Find each line in the records below that contains the word "profile", and copy it out.

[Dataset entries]
_ _ _ _

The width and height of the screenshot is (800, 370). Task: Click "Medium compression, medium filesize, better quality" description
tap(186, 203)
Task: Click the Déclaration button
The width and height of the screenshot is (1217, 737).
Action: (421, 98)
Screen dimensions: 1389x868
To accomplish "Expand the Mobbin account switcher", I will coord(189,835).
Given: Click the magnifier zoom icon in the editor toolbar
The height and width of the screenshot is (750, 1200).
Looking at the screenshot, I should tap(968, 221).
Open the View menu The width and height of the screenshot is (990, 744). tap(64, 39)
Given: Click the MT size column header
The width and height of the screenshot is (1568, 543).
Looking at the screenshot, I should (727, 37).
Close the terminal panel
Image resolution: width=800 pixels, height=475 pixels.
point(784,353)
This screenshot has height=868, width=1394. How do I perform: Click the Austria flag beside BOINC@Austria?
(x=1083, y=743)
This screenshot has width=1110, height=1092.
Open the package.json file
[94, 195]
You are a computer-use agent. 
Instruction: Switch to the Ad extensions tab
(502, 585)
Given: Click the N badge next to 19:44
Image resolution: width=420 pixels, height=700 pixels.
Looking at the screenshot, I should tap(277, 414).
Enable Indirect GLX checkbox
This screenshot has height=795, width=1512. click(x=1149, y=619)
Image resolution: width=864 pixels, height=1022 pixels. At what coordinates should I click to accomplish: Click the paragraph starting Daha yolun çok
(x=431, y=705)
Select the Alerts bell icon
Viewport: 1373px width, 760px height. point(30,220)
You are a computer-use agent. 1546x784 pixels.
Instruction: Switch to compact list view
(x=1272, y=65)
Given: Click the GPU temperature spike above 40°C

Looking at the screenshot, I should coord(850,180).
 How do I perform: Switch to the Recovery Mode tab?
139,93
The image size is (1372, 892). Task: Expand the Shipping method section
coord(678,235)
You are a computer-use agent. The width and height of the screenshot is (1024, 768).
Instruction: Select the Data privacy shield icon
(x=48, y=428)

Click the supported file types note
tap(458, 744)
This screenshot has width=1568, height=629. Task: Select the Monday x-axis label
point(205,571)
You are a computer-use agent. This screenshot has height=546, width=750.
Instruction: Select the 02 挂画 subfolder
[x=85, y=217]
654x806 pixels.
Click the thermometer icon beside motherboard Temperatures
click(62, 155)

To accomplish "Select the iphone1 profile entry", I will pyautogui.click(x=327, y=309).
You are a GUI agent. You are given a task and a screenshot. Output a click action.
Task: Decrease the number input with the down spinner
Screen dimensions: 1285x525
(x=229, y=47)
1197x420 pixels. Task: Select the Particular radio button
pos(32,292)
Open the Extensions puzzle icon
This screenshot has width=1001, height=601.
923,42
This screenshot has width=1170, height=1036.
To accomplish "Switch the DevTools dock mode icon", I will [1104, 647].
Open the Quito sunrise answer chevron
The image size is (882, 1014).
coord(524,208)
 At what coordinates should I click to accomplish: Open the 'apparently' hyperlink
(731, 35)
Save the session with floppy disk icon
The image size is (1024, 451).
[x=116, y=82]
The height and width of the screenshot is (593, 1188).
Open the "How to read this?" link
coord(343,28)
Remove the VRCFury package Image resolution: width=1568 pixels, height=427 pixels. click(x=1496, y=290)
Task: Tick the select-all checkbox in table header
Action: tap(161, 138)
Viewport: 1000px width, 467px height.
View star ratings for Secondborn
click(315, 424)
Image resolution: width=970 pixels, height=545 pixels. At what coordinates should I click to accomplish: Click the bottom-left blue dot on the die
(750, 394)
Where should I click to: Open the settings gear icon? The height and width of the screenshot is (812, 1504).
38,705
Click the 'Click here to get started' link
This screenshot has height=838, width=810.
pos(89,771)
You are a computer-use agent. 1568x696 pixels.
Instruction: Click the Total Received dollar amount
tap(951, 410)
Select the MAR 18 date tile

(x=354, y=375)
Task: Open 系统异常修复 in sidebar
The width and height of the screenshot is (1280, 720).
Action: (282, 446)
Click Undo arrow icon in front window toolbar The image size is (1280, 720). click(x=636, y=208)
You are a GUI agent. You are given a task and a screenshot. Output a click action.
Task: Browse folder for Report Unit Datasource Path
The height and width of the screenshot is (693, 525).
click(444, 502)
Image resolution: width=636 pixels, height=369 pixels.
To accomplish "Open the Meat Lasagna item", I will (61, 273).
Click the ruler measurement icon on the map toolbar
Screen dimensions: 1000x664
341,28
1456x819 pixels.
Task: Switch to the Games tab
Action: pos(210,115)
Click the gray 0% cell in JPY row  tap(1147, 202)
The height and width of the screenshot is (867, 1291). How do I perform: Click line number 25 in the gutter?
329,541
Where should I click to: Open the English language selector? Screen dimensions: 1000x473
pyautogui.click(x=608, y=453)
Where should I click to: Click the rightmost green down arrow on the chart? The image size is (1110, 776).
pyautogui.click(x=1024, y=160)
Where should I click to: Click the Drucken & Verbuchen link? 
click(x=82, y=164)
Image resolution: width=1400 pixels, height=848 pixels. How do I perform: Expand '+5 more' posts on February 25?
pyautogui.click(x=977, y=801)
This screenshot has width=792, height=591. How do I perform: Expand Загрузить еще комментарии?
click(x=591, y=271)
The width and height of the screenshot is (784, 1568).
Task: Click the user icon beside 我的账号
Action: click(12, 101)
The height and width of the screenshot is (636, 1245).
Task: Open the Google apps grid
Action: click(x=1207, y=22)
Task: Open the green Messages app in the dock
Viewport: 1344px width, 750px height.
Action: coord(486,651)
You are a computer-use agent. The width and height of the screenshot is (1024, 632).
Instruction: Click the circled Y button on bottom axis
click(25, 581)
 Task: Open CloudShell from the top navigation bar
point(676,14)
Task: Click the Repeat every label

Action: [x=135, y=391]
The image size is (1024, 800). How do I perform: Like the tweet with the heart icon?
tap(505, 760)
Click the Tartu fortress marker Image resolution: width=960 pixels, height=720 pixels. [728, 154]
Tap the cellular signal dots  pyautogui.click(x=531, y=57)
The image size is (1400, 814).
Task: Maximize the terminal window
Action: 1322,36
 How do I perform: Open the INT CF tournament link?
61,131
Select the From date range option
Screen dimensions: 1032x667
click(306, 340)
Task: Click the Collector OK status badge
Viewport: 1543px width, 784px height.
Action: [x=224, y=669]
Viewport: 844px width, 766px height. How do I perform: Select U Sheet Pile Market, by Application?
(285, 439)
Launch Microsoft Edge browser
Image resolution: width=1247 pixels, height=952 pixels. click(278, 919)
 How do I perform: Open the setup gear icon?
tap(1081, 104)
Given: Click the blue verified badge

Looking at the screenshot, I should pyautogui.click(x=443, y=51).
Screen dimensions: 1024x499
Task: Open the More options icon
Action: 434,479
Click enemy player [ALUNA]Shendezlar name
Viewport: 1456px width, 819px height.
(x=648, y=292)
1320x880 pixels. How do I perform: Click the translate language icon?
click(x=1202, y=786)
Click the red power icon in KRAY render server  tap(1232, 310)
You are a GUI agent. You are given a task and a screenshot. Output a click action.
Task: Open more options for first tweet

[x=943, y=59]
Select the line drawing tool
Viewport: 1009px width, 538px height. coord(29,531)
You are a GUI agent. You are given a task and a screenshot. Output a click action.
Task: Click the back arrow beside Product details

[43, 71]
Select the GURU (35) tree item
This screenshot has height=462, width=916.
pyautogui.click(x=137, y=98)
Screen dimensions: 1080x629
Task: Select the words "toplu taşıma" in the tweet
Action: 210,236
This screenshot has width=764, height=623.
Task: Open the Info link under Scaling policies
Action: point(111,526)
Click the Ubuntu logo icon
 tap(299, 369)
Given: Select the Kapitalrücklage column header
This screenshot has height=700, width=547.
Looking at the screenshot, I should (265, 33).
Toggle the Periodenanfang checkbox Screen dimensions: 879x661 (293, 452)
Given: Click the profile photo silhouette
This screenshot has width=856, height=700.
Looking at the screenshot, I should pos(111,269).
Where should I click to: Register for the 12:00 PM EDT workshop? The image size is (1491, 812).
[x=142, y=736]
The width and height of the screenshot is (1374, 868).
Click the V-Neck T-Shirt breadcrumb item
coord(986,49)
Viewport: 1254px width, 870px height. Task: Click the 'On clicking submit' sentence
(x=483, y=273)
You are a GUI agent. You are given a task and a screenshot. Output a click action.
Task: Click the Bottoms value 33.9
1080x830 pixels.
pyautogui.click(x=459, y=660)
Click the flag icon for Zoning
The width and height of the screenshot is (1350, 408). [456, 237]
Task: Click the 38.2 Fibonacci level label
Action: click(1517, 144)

_ _ _ _

▶ The answer
To accomplish "Select the iphone1 profile entry", I will pyautogui.click(x=327, y=309).
Given: Click the profile photo silhouette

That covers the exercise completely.